TASK TO CARRY OUT: Starting from the line that holds "The height and", output exactly each line through the end of the listing. Do not copy pictures.

DATA PROVIDED:
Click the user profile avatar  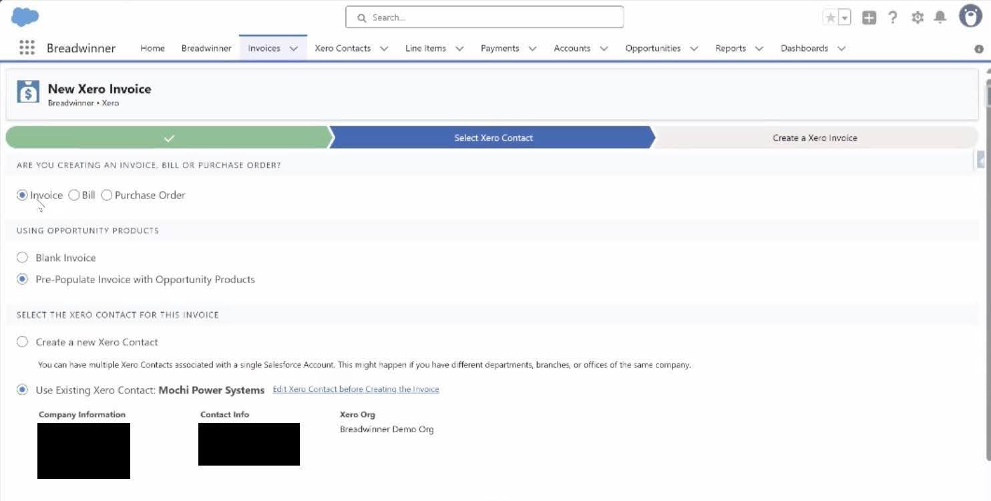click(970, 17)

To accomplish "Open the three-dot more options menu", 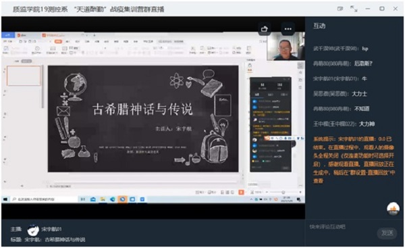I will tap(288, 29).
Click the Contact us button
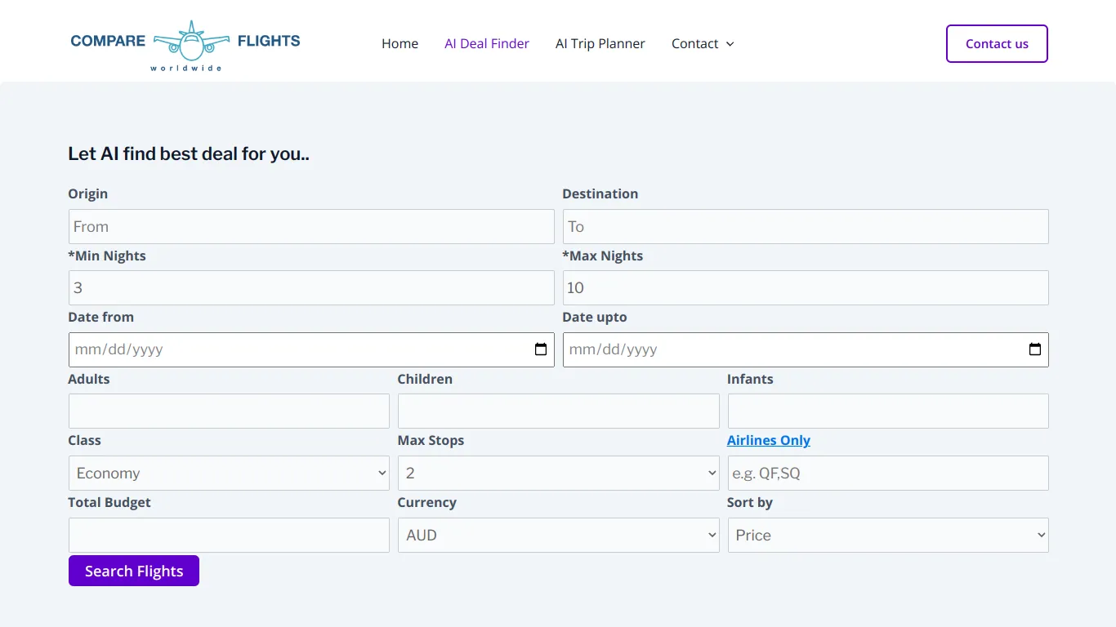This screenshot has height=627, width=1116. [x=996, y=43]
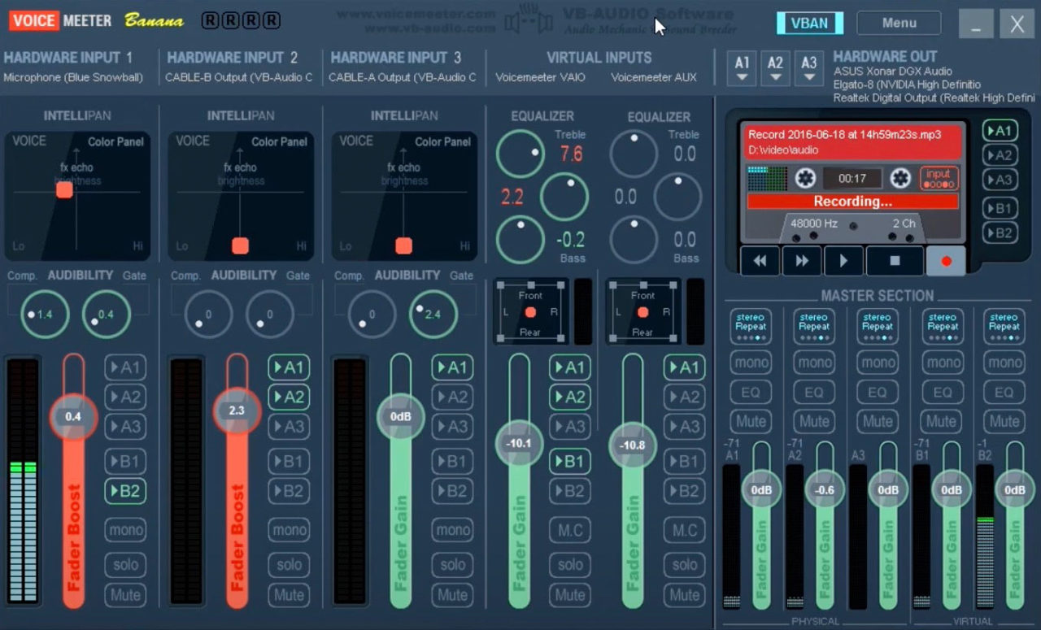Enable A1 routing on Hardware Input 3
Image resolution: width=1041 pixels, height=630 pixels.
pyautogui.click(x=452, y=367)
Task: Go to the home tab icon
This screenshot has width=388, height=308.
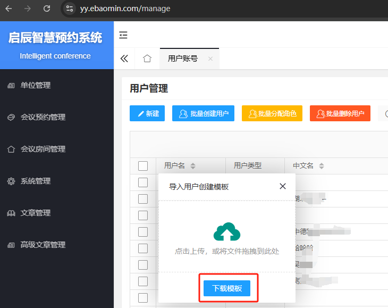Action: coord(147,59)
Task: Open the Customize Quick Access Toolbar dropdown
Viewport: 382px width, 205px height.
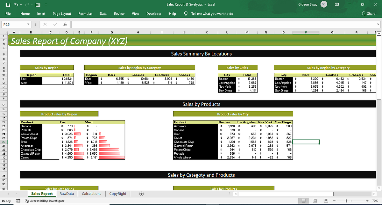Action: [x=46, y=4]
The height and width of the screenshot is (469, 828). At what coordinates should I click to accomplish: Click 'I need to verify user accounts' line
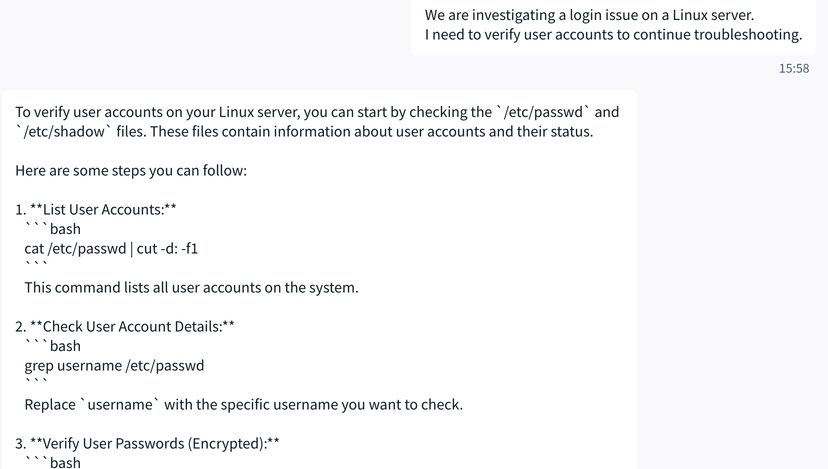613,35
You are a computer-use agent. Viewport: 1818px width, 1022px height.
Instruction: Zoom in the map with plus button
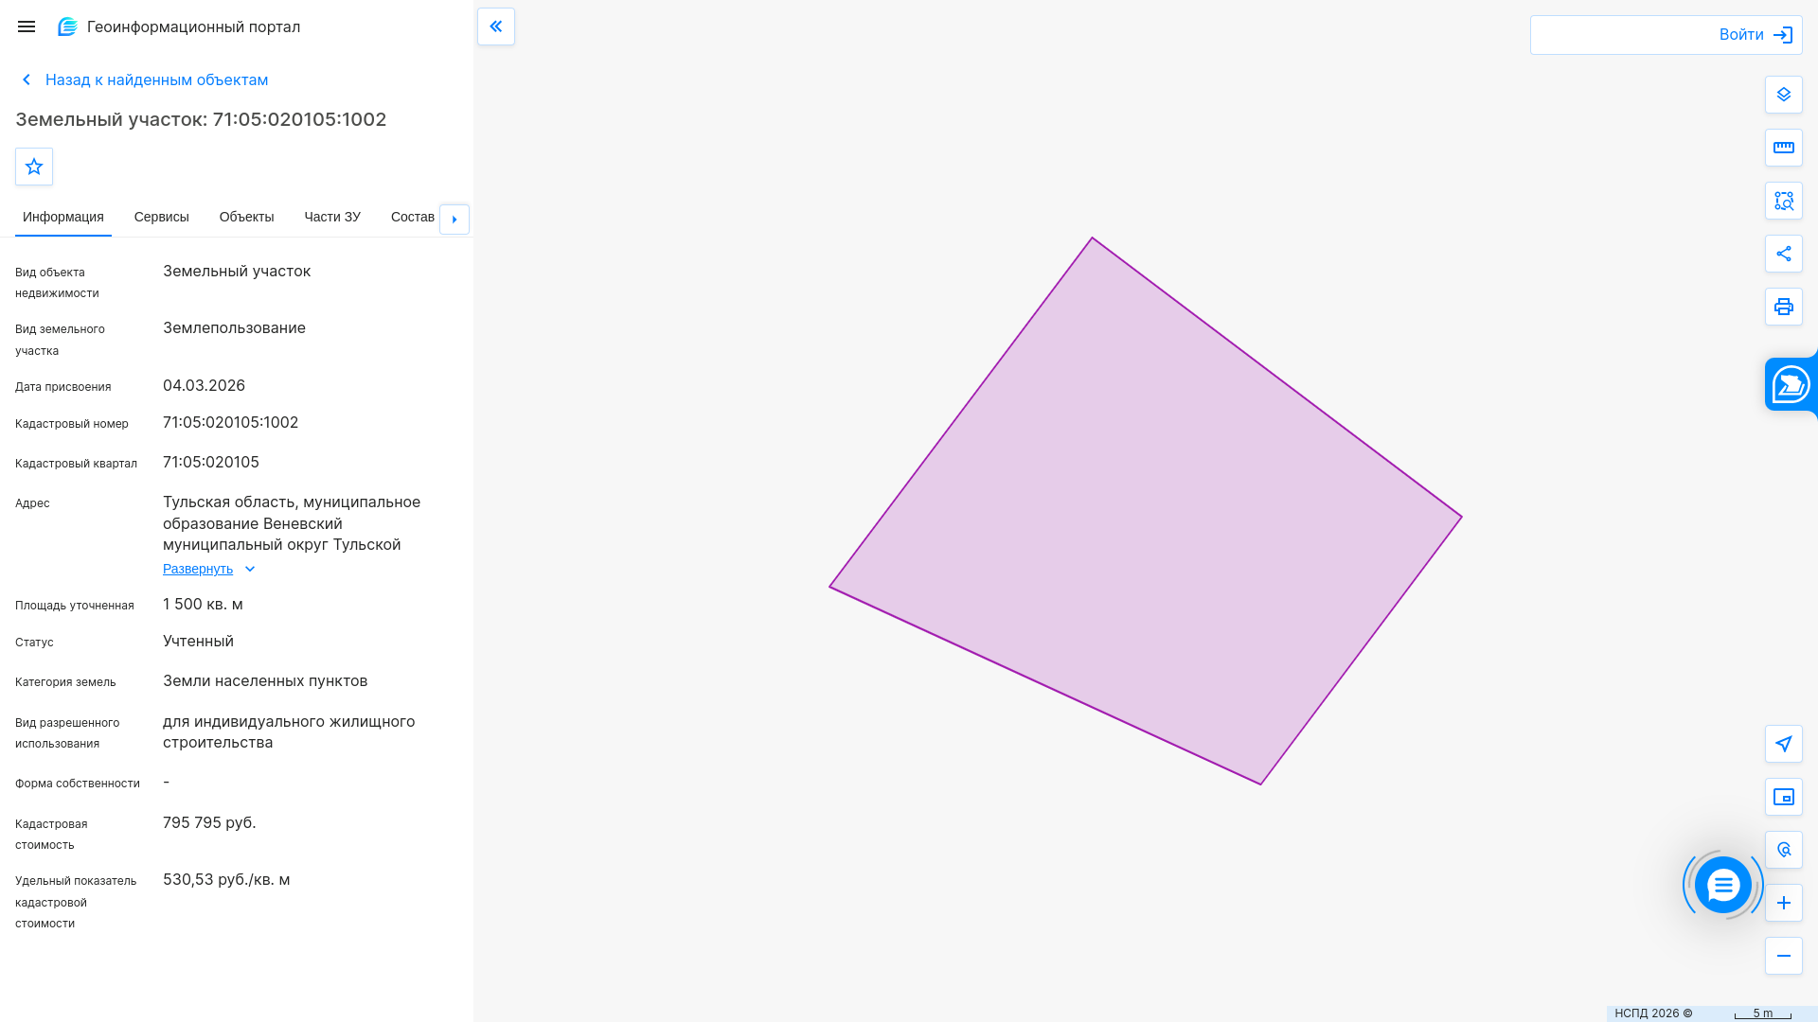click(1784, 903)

TASK RESPONSE:
The height and width of the screenshot is (469, 828). At what coordinates should I click to accomplish: Click 'I need to verify user accounts' line
613,35
You are a computer-use agent. Viewport: 1818px width, 1022px height.
Instruction: Zoom in the map with plus button
click(1784, 903)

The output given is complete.